In the past 24 months, we’ve had a turnover of half of the board. As of the annual meeting coming up next week, the board will consist of 11 directors. That’s down from 16 last year – or in 2002. Eight of them or 73 percent will be independent. And our committees, audit, compensation, and governance and nominating, are now made up entirely of independent directors.


We think this gives us a good balance between directors with long experience at Disney and what you might call new blood with fresh perspectives. Now included among the changes we’ve made is the designation of a presiding director, and the board asked me to serve in that capacity.


I recognize that I have a special responsibility, and I assure you that I take it very seriously. I chair all of the board’s executive sessions without management present, and I participate actively and approve the agenda and all of the information that’s to be – to be provided to the board members for all of the meetings. And I’m consulted and provide advice on the selection of committee chairs and other matters.


GREG TAXIN: Senator Mitchell, if I – if I may just interrupt with a – with a question here. You noted that in 2002 the company retained Ira Millstein to do some work. He in his Senate testimony in February of 2002 in front of the Senate Banking Commission said that he believed strongly in a separate chairman from CEO. And he thought that was important.




GREG TAXIN: So I was hoping – maybe Ms. Estrin, you can help us just to


GEORGE MITCHELL: No. I’ll respond to that directly.


GREG TAXIN: Yes. Why did this board instead choose to have a presiding director, and why do you think that structure is optimal for the company?

GEORGE MITCHELL: Mr. Millstein and the members of the board debated that at considerable length. And he advised the board that we not at this time divide the positions. He took the view that where you have an existing chairman and CEO that the appropriate time to make a change was when a transition occurs, which would be, of course, when we – when the current contract of the CEO expires, assuming we want a change then.


That would be the time to do it. And so we actually did this on his advice. And we felt that the creation of the position of presiding director was an effective interim step, leaving us open to move to the division should we so choose at the time that there is a transition.

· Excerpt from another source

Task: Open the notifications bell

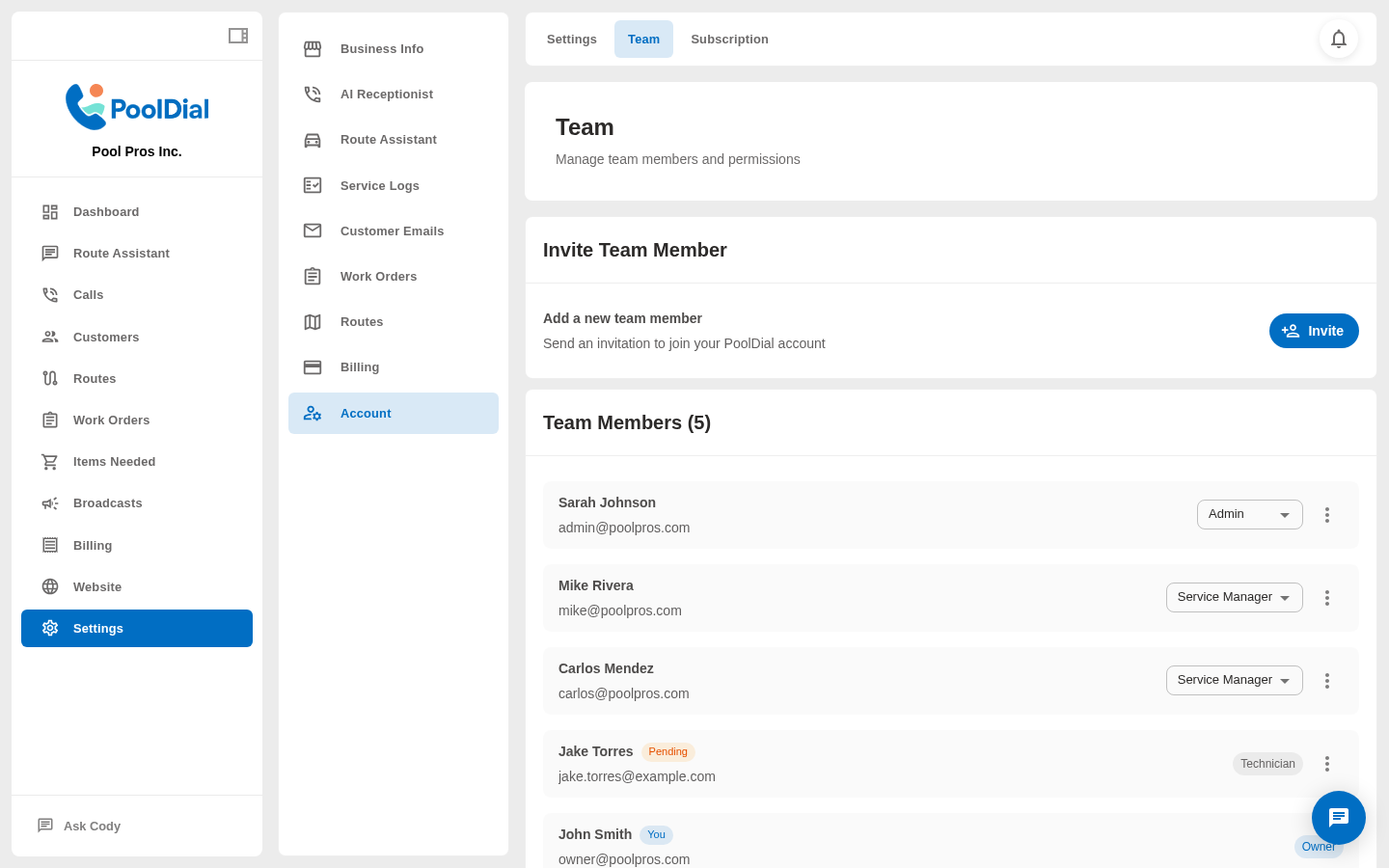Action: 1338,39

GREG TAXIN: OK. That’s very helpful. One other change that you made – I’m not exactly sure when you made it – I think it was in the same 2002 time frame – is you adopted a mandatory retirement age for directors. And you chose 72 at your number, which I note for the record is not a round number. So I guess I’m curious. I know, Senator Mitchell, you’re 70.

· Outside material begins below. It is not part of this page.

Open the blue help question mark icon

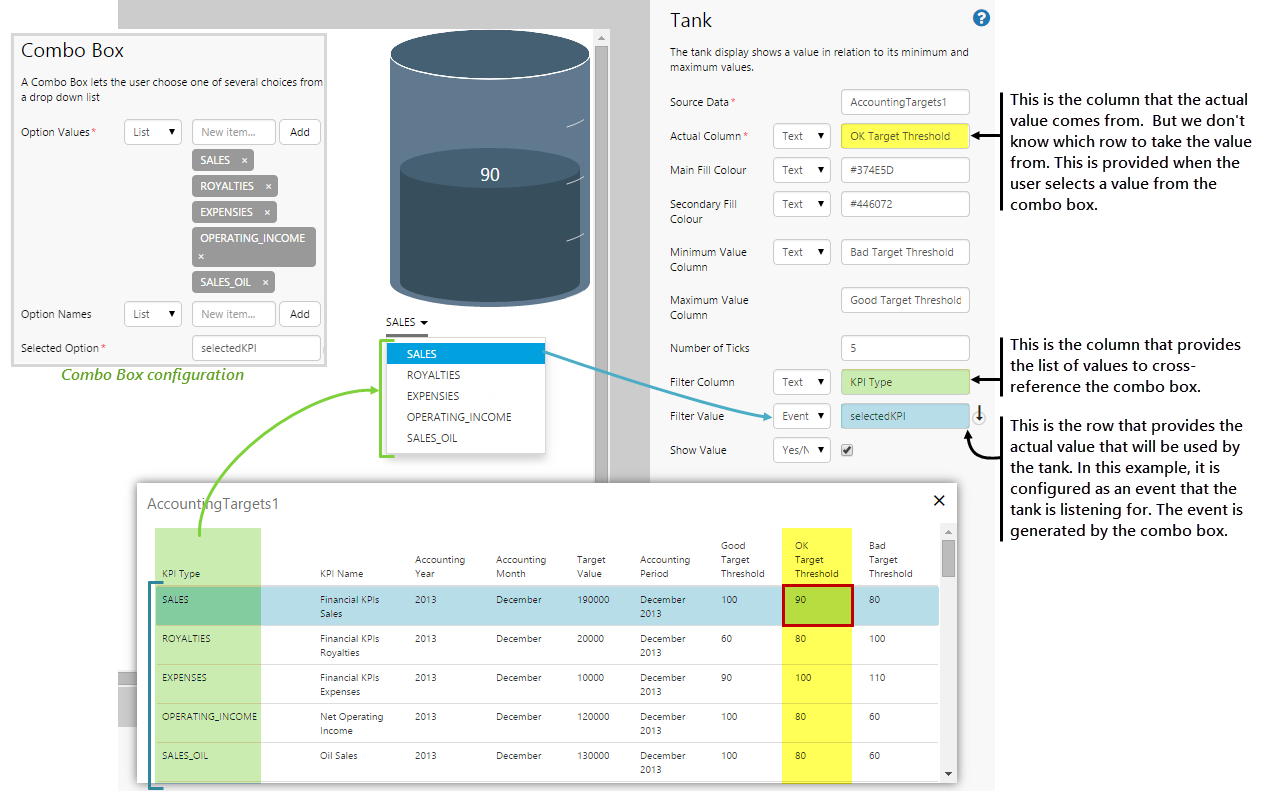(981, 18)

GREG TAXIN: Roy Disney at the time you adopted the 72 mandatory retirement age was 72. Why 72, why not 70, why not 75?


GEORGE MITCHELL: Well, of course, any number chosen could be defined as arbitrary. The fact is that Disney adopted a retirement age in 1974, 30 years ago, and has twice reaffirmed it. And every member of the board at the time the votes were taken supported the retirement policy. That included, of course, Mr. Disney and Mr. Gold.


Now some argue that 70 is a better age, some 75. This was a consensus product arrived at and reaffirmed twice on the grounds that this is a reasonable position to take in light of the current information about age and what’s the best time to do it.


There are inevitably individuals who ought to go off boards when they’re 62. There are inevitably other individuals who could continue functioning effectively at 82. But we along with most other boards felt that there ought to be a standard policy, and 72 in light of our own evaluation and in light of the experience of other companies around the country seem to make the most sense.


GREG TAXIN: Moving on to more substance rather than form and in your and the board’s recent letter to shareholders, you note that Roy Disney and Stanley Gold participated in many of the decisions they now criticize. I’d like to focus on one of those, which is the purchase of Fox Family Channel, which they have criticized – at least criticized the price paid.

And there is a lot of rumor or information in the press that, in fact, this was a deal that was brought to the company by these two, by Stanley Gold and Roy Disney. Will you comment on that and tell us whether, in fact, not only did they participate in the decision making, but was this their idea?


JUDITH ESTRIN, MEMBER OF THE BOARD OF DIRECTORS, WALT DISNEY COMPANY: So, let me jump in a minute on not the specifics of this and we can see whether others want to comment on who brought the idea. I mean, in general, talking about specific votes, specific discussions within the board room externally is not something that should be done by any board. We want transparency and openness, but in terms of who exactly brought what deal, I think, is a discussion that we don’t necessarily want to get into.


Let me take this opportunity now to say one additional thing to what Senator Mitchell was talking about. I think there have been articles written – there are two, I think, trends in terms of governance and governance improvement. One are structural changes, and they are very important and that’s what Senator Mitchell talked about and the New York Stock Exchange has been talking about.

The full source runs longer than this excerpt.